(DATASET CONTENT)

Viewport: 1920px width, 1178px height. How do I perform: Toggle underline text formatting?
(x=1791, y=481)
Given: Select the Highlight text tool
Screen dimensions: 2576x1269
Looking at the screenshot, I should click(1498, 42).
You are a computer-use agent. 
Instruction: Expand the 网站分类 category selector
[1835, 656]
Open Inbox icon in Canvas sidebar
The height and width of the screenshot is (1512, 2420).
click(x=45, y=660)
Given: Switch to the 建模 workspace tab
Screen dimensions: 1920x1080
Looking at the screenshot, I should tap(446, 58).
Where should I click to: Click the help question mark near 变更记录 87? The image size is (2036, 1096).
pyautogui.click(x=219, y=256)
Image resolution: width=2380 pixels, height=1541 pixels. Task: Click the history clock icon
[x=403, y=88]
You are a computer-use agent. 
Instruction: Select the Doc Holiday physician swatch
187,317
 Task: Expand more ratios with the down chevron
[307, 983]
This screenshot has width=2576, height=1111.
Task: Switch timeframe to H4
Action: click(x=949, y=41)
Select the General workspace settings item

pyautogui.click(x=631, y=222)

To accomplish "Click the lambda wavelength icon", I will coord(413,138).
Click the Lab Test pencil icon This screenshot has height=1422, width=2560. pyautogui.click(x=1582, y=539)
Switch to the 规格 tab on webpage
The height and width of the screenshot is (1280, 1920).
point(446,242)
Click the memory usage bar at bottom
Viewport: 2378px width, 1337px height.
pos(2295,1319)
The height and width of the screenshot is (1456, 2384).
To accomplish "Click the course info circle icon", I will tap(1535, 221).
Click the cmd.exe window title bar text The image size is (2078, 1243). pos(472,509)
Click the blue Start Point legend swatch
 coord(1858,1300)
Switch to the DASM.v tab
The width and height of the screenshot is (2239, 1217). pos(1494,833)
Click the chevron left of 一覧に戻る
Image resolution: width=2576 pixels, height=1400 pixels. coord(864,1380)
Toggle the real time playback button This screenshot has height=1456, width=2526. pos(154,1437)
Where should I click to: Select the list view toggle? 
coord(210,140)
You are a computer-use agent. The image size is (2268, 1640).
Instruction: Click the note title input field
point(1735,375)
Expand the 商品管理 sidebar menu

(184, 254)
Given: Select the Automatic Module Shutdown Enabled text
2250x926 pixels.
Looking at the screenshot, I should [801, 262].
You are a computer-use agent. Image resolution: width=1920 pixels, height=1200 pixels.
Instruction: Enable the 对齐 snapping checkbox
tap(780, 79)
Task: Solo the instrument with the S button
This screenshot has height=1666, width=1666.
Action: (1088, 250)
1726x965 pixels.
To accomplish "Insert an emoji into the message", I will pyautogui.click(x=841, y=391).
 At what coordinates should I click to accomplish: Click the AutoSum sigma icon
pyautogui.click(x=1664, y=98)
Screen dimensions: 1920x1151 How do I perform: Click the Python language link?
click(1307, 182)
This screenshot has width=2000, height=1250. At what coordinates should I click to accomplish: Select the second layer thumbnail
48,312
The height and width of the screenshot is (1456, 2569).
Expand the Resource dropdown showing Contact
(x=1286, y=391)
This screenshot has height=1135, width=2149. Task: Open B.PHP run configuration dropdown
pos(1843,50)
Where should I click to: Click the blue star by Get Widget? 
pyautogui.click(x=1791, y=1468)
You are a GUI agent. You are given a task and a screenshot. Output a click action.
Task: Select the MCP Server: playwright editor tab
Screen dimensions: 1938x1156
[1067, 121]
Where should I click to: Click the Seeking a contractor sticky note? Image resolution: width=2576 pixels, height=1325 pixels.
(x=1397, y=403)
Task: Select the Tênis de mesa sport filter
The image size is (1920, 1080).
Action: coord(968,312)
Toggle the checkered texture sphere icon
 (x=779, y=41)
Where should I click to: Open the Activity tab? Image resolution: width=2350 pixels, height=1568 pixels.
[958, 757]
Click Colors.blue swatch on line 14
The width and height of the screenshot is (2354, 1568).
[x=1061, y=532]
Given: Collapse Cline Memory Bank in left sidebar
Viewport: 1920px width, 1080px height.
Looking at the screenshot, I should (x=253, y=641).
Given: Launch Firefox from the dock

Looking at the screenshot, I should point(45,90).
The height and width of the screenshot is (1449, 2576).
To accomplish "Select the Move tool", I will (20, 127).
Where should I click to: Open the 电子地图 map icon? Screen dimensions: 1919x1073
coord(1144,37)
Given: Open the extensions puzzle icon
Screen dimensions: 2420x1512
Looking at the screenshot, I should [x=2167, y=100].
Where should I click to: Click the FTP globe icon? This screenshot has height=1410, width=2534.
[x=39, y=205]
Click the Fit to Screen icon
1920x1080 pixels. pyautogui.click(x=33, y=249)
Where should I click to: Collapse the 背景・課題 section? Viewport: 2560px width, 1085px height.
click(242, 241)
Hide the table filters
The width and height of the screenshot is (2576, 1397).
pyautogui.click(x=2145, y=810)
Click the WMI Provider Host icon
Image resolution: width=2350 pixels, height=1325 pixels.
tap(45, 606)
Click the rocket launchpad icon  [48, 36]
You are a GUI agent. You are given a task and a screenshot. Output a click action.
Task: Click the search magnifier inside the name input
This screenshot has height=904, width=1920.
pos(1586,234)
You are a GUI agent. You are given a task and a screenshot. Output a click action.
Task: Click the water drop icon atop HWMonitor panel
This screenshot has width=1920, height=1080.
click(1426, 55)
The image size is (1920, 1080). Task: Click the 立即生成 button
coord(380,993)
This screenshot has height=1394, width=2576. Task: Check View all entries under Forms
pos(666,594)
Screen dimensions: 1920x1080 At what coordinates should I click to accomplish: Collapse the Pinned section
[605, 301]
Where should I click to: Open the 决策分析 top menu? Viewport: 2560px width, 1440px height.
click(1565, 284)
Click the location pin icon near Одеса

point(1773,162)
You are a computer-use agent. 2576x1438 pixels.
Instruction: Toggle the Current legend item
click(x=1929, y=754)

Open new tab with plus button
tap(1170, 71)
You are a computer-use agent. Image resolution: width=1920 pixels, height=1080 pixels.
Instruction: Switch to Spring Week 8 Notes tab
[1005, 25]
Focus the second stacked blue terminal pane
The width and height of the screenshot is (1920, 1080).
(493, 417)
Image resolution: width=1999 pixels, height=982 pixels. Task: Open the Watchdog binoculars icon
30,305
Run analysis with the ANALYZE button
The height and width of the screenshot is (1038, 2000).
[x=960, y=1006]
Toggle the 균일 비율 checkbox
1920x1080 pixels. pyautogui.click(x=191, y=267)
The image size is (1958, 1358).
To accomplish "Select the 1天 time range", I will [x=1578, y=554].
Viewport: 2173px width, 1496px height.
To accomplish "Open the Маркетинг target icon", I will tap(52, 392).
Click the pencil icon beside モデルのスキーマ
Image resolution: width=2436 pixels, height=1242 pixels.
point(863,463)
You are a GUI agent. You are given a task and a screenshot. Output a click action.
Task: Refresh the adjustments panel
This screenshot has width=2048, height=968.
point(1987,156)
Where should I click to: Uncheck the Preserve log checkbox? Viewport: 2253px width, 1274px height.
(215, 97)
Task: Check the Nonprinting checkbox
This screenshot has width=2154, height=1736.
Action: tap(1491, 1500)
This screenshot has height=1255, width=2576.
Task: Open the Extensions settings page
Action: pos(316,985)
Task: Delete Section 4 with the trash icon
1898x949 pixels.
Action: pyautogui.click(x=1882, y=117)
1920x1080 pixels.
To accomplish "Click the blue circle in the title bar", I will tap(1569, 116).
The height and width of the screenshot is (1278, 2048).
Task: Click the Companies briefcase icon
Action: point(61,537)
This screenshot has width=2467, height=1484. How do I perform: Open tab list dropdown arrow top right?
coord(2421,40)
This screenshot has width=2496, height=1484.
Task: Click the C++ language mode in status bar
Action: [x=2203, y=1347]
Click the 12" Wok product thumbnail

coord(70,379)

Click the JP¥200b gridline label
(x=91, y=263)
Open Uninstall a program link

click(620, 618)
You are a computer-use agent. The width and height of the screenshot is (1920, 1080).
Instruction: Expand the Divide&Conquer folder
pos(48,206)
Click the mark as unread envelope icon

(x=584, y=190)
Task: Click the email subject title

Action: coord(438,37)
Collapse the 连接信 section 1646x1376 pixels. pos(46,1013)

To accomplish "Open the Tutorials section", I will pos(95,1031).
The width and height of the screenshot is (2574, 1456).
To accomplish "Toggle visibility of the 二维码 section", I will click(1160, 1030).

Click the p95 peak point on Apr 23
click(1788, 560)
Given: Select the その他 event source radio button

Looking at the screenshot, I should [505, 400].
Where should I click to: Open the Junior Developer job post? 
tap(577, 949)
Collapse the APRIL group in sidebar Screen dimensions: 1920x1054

(End DATASET CONTENT)

- ACTIVITY -
Across the entries above, find the lines with the string "computer" and copy them.

- TASK OUTPUT -
You are a computer-use agent. 
You are a computer-use agent. 
You are a computer-use agent. The image size is (2268, 1640).
You are a computer-use agent. Image resolution: width=1920 pixels, height=1200 pixels.
You are a computer-use agent. 2576x1438 pixels.
You are a computer-use agent. Image resolution: width=1920 pixels, height=1080 pixels.
You are a computer-use agent. The width and height of the screenshot is (1920, 1080).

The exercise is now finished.